◆ Aim of the task:
Pick out each line of the data that contains the string "Click", matching case exactly, and copy those lines.

**** Data lines ****

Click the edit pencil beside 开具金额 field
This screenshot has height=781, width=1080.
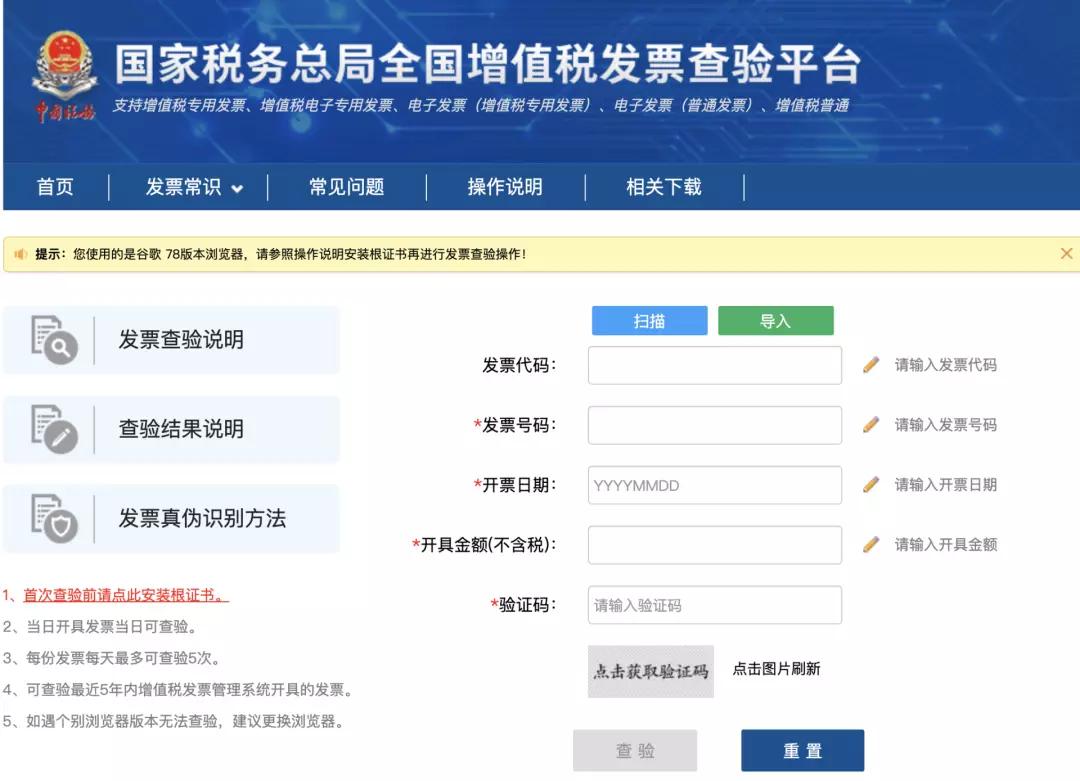[x=871, y=544]
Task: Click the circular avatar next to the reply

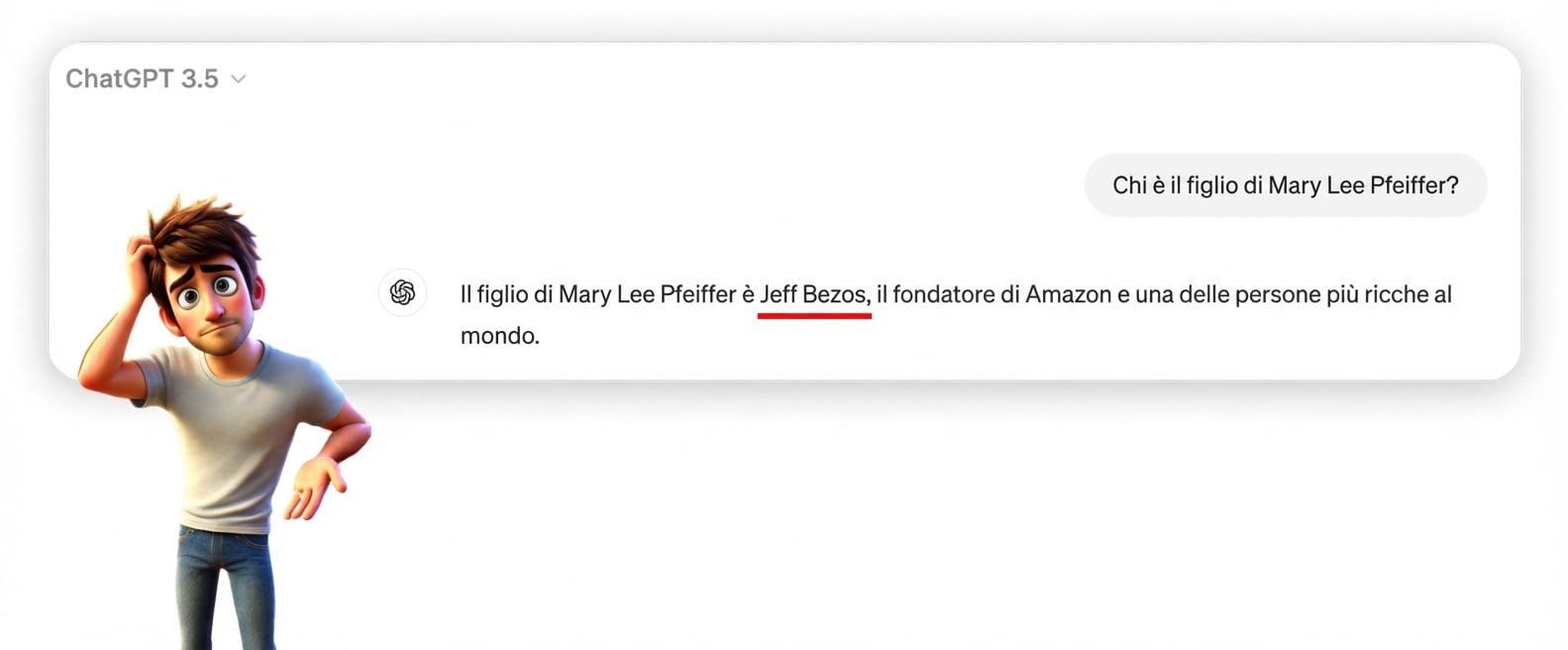Action: coord(402,292)
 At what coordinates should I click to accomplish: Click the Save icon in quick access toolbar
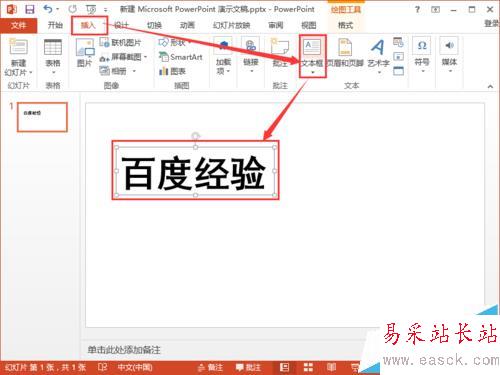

****

◆ Exercise answer:
Click the edit pencil beside 开具金额 field
Task: Click the circular avatar next to the reply
 At what coordinates should I click to accomplish: Click the Save icon in quick access toolbar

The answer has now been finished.